▸ Exercise description
All lines after the one containing "About (16, 2344)", together with that line itself, should be written out exactly, down to the last line of the entries below.

▸ Source data
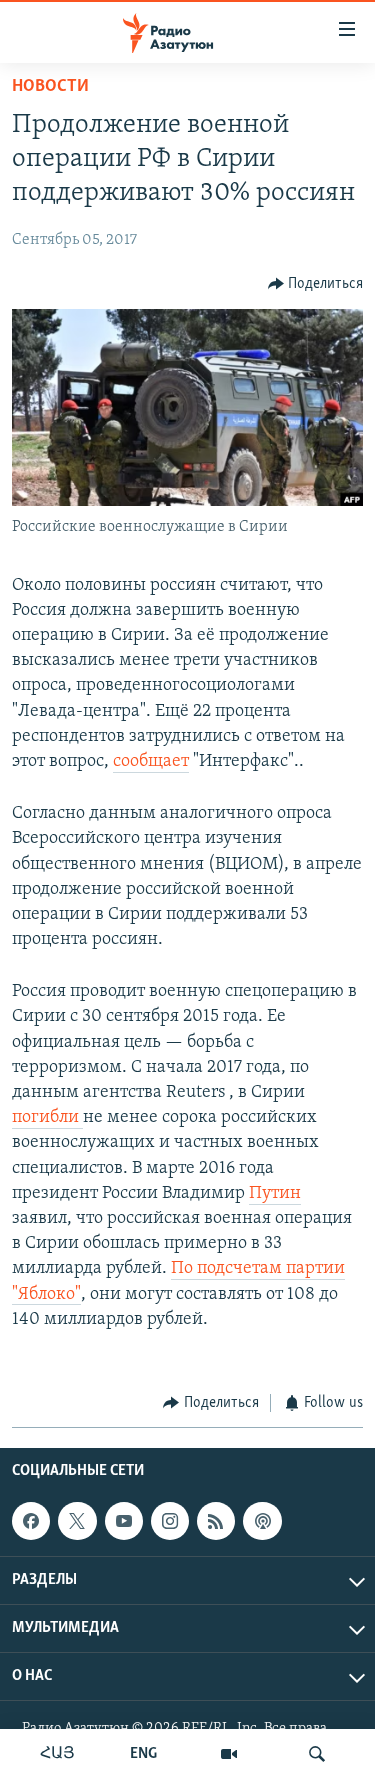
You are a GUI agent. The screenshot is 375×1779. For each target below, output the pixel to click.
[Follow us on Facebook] (31, 1521)
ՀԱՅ (57, 1754)
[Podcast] (262, 1521)
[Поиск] (317, 1754)
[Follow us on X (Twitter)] (77, 1521)
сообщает (151, 762)
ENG (143, 1754)
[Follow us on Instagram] (170, 1521)
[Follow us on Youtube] (124, 1521)
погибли (47, 1118)
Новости (50, 87)
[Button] (316, 284)
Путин (275, 1194)
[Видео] (229, 1754)
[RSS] (216, 1521)
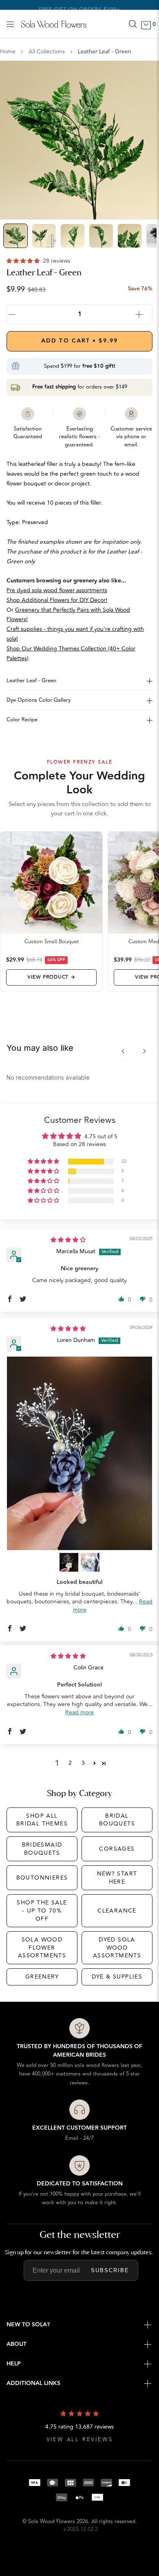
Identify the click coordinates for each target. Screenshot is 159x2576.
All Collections (47, 52)
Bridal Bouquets (117, 1820)
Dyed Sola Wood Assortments (117, 1947)
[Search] (133, 24)
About (16, 2344)
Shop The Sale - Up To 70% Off (42, 1910)
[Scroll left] (123, 1051)
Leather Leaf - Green (31, 680)
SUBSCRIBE (110, 2270)
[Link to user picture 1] (79, 1453)
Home (7, 52)
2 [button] (70, 1763)
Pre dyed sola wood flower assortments (57, 590)
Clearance (117, 1910)
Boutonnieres (42, 1877)
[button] (24, 261)
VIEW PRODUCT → (51, 977)
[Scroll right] (144, 1051)
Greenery (42, 1976)
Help (14, 2363)
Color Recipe (22, 720)
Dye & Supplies (117, 1976)
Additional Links (33, 2383)
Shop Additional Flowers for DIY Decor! (57, 600)
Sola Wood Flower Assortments (42, 1947)
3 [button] (83, 1763)
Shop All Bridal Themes (42, 1820)
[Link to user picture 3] (90, 1562)
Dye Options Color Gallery (39, 700)
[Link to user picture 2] (69, 1562)
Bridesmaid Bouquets (42, 1848)
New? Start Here (117, 1877)
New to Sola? (28, 2324)
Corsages (117, 1849)
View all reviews (79, 2440)
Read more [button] (79, 1712)
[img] (68, 1240)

▸ Answer to this task
About (16, 2344)
Shop The Sale - Up To 70% Off (42, 1910)
[Scroll left] (123, 1051)
Leather Leaf - Green (31, 680)
SUBSCRIBE (110, 2270)
[Link to user picture 1] (79, 1453)
Home (7, 52)
2 [button] (70, 1763)
Pre dyed sola wood flower assortments (57, 590)
Clearance (117, 1910)
Boutonnieres (42, 1877)
[button] (24, 261)
VIEW PRODUCT → (51, 977)
[Scroll right] (144, 1051)
Greenery (42, 1976)
Help (14, 2363)
Color Recipe (22, 720)
Dye & Supplies (117, 1976)
Additional Links (33, 2383)
Shop Additional Flowers for DIY Decor! (57, 600)
Sola Wood Flower Assortments (42, 1947)
3 [button] (83, 1763)
Shop All Bridal Themes (42, 1820)
[Link to user picture 3] (90, 1562)
Dye Options Color Gallery (39, 700)
[Link to user picture 2] (69, 1562)
Bridesmaid Bouquets (42, 1848)
New? Start Here (117, 1877)
New to Sola? (28, 2324)
Corsages (117, 1849)
View all reviews (79, 2440)
Read more [button] (79, 1712)
[img] (68, 1240)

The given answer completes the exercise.